● Set exercise
Copy every line of the records below without changing anything.

Start of Material for this task

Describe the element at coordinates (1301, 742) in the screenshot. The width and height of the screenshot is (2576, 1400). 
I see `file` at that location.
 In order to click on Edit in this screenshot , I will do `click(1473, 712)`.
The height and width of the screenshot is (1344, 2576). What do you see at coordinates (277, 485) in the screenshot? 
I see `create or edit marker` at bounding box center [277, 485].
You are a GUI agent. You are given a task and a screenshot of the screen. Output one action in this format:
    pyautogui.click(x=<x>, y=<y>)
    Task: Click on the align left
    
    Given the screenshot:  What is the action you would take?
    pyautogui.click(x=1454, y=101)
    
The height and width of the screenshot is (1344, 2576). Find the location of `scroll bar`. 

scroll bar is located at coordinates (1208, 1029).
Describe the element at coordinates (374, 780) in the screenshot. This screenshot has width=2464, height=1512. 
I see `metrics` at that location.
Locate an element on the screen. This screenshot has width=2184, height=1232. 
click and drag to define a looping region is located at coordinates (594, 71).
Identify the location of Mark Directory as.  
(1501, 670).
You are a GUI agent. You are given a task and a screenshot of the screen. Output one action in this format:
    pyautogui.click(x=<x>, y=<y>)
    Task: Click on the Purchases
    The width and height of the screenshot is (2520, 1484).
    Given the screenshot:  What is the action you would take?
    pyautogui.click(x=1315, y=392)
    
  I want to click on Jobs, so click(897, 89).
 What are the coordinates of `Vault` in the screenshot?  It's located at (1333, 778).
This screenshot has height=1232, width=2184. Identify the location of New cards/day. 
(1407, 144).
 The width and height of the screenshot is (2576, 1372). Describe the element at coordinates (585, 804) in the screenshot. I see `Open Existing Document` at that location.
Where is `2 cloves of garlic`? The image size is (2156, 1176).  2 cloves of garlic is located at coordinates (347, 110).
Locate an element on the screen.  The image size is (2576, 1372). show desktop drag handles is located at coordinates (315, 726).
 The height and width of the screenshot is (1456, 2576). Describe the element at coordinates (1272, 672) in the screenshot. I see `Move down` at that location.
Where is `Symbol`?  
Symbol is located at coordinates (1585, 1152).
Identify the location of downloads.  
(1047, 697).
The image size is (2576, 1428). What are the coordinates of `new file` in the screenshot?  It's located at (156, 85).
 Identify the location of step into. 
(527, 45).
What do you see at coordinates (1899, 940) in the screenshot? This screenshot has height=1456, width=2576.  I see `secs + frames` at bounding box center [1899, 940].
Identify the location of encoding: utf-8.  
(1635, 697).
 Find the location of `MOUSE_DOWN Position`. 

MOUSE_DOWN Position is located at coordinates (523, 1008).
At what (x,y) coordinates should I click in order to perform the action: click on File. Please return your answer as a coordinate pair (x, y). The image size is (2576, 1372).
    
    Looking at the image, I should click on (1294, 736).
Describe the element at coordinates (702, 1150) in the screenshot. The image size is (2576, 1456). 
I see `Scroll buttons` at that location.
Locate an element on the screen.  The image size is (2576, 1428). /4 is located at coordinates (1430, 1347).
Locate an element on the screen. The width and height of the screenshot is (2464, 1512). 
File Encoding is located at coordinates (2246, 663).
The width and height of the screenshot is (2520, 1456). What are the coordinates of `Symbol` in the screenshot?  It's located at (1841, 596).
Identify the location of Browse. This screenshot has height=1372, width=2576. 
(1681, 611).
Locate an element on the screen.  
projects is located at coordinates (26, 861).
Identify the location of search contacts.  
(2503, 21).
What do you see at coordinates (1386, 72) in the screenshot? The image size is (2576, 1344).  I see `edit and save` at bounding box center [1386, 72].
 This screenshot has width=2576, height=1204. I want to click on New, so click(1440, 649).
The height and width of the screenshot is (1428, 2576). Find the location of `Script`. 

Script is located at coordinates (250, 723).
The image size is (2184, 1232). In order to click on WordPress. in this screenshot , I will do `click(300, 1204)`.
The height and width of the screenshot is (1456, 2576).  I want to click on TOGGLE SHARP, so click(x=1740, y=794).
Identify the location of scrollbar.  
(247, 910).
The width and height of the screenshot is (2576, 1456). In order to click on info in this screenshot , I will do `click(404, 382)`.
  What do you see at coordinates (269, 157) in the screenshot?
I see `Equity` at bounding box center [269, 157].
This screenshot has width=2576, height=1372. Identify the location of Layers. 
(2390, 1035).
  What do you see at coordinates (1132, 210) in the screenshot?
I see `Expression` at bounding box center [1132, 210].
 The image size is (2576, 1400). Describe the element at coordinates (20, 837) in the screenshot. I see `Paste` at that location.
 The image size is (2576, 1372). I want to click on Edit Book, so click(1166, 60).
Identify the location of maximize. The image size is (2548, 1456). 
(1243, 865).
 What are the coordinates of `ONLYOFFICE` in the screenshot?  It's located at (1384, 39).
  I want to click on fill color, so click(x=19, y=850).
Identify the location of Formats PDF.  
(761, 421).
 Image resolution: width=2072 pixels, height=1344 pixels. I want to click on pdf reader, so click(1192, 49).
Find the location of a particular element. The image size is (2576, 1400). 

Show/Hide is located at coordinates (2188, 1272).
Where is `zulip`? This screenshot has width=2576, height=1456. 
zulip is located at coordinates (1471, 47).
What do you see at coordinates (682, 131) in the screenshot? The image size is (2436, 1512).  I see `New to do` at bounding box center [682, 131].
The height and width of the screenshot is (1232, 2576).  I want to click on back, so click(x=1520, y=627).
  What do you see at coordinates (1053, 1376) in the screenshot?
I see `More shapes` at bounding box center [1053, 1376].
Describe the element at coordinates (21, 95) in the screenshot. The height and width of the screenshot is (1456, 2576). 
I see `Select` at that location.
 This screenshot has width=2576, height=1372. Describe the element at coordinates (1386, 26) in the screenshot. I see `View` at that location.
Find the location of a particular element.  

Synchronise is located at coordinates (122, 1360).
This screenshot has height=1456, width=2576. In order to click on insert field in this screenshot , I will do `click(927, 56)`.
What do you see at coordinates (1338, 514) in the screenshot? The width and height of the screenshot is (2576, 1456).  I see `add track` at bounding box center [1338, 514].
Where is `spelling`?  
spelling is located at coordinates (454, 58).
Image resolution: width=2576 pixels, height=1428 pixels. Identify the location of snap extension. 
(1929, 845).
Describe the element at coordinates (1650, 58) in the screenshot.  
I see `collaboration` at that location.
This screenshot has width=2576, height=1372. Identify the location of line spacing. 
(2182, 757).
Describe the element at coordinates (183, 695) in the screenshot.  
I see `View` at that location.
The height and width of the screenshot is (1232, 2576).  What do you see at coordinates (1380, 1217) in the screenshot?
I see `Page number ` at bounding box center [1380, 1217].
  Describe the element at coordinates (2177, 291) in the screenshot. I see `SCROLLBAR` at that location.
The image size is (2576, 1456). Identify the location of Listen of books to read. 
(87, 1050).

End of Material for this task

● Exercise answer
Describe the element at coordinates (1301, 742) in the screenshot. The width and height of the screenshot is (2576, 1400). 
I see `file` at that location.
 In order to click on Edit in this screenshot , I will do `click(1473, 712)`.
The height and width of the screenshot is (1344, 2576). What do you see at coordinates (277, 485) in the screenshot? 
I see `create or edit marker` at bounding box center [277, 485].
You are a GUI agent. You are given a task and a screenshot of the screen. Output one action in this format:
    pyautogui.click(x=<x>, y=<y>)
    Task: Click on the align left
    
    Given the screenshot:  What is the action you would take?
    pyautogui.click(x=1454, y=101)
    
The height and width of the screenshot is (1344, 2576). Find the location of `scroll bar`. 

scroll bar is located at coordinates (1208, 1029).
Describe the element at coordinates (374, 780) in the screenshot. This screenshot has width=2464, height=1512. 
I see `metrics` at that location.
Locate an element on the screen. This screenshot has width=2184, height=1232. 
click and drag to define a looping region is located at coordinates (594, 71).
Identify the location of Mark Directory as.  
(1501, 670).
You are a GUI agent. You are given a task and a screenshot of the screen. Output one action in this format:
    pyautogui.click(x=<x>, y=<y>)
    Task: Click on the Purchases
    The width and height of the screenshot is (2520, 1484).
    Given the screenshot:  What is the action you would take?
    pyautogui.click(x=1315, y=392)
    
  I want to click on Jobs, so click(897, 89).
 What are the coordinates of `Vault` in the screenshot?  It's located at (1333, 778).
This screenshot has height=1232, width=2184. Identify the location of New cards/day. 
(1407, 144).
 The width and height of the screenshot is (2576, 1372). Describe the element at coordinates (585, 804) in the screenshot. I see `Open Existing Document` at that location.
Where is `2 cloves of garlic`? The image size is (2156, 1176).  2 cloves of garlic is located at coordinates (347, 110).
Locate an element on the screen.  The image size is (2576, 1372). show desktop drag handles is located at coordinates (315, 726).
 The height and width of the screenshot is (1456, 2576). Describe the element at coordinates (1272, 672) in the screenshot. I see `Move down` at that location.
Where is `Symbol`?  
Symbol is located at coordinates (1585, 1152).
Identify the location of downloads.  
(1047, 697).
The image size is (2576, 1428). What are the coordinates of `new file` in the screenshot?  It's located at (156, 85).
 Identify the location of step into. 
(527, 45).
What do you see at coordinates (1899, 940) in the screenshot? This screenshot has height=1456, width=2576.  I see `secs + frames` at bounding box center [1899, 940].
Identify the location of encoding: utf-8.  
(1635, 697).
 Find the location of `MOUSE_DOWN Position`. 

MOUSE_DOWN Position is located at coordinates (523, 1008).
At what (x,y) coordinates should I click in order to perform the action: click on File. Please return your answer as a coordinate pair (x, y). The image size is (2576, 1372).
    
    Looking at the image, I should click on (1294, 736).
Describe the element at coordinates (702, 1150) in the screenshot. The image size is (2576, 1456). 
I see `Scroll buttons` at that location.
Locate an element on the screen.  The image size is (2576, 1428). /4 is located at coordinates (1430, 1347).
Locate an element on the screen. The width and height of the screenshot is (2464, 1512). 
File Encoding is located at coordinates (2246, 663).
The width and height of the screenshot is (2520, 1456). What are the coordinates of `Symbol` in the screenshot?  It's located at (1841, 596).
Identify the location of Browse. This screenshot has height=1372, width=2576. 
(1681, 611).
Locate an element on the screen.  
projects is located at coordinates (26, 861).
Identify the location of search contacts.  
(2503, 21).
What do you see at coordinates (1386, 72) in the screenshot? The image size is (2576, 1344).  I see `edit and save` at bounding box center [1386, 72].
 This screenshot has width=2576, height=1204. I want to click on New, so click(1440, 649).
The height and width of the screenshot is (1428, 2576). Find the location of `Script`. 

Script is located at coordinates (250, 723).
The image size is (2184, 1232). In order to click on WordPress. in this screenshot , I will do `click(300, 1204)`.
The height and width of the screenshot is (1456, 2576).  I want to click on TOGGLE SHARP, so click(x=1740, y=794).
Identify the location of scrollbar.  
(247, 910).
The width and height of the screenshot is (2576, 1456). In order to click on info in this screenshot , I will do `click(404, 382)`.
  What do you see at coordinates (269, 157) in the screenshot?
I see `Equity` at bounding box center [269, 157].
This screenshot has width=2576, height=1372. Identify the location of Layers. 
(2390, 1035).
  What do you see at coordinates (1132, 210) in the screenshot?
I see `Expression` at bounding box center [1132, 210].
 The image size is (2576, 1400). Describe the element at coordinates (20, 837) in the screenshot. I see `Paste` at that location.
 The image size is (2576, 1372). I want to click on Edit Book, so click(1166, 60).
Identify the location of maximize. The image size is (2548, 1456). 
(1243, 865).
 What are the coordinates of `ONLYOFFICE` in the screenshot?  It's located at (1384, 39).
  I want to click on fill color, so click(x=19, y=850).
Identify the location of Formats PDF.  
(761, 421).
 Image resolution: width=2072 pixels, height=1344 pixels. I want to click on pdf reader, so click(1192, 49).
Find the location of a particular element. The image size is (2576, 1400). 

Show/Hide is located at coordinates (2188, 1272).
Where is `zulip`? This screenshot has width=2576, height=1456. 
zulip is located at coordinates (1471, 47).
What do you see at coordinates (682, 131) in the screenshot? The image size is (2436, 1512).  I see `New to do` at bounding box center [682, 131].
The height and width of the screenshot is (1232, 2576).  I want to click on back, so click(x=1520, y=627).
  What do you see at coordinates (1053, 1376) in the screenshot?
I see `More shapes` at bounding box center [1053, 1376].
Describe the element at coordinates (21, 95) in the screenshot. The height and width of the screenshot is (1456, 2576). 
I see `Select` at that location.
 This screenshot has width=2576, height=1372. Describe the element at coordinates (1386, 26) in the screenshot. I see `View` at that location.
Find the location of a particular element.  

Synchronise is located at coordinates (122, 1360).
This screenshot has height=1456, width=2576. In order to click on insert field in this screenshot , I will do `click(927, 56)`.
What do you see at coordinates (1338, 514) in the screenshot? The width and height of the screenshot is (2576, 1456).  I see `add track` at bounding box center [1338, 514].
Where is `spelling`?  
spelling is located at coordinates (454, 58).
Image resolution: width=2576 pixels, height=1428 pixels. Identify the location of snap extension. 
(1929, 845).
Describe the element at coordinates (1650, 58) in the screenshot.  
I see `collaboration` at that location.
This screenshot has width=2576, height=1372. Identify the location of line spacing. 
(2182, 757).
Describe the element at coordinates (183, 695) in the screenshot.  
I see `View` at that location.
The height and width of the screenshot is (1232, 2576).  What do you see at coordinates (1380, 1217) in the screenshot?
I see `Page number ` at bounding box center [1380, 1217].
  Describe the element at coordinates (2177, 291) in the screenshot. I see `SCROLLBAR` at that location.
The image size is (2576, 1456). Identify the location of Listen of books to read. 
(87, 1050).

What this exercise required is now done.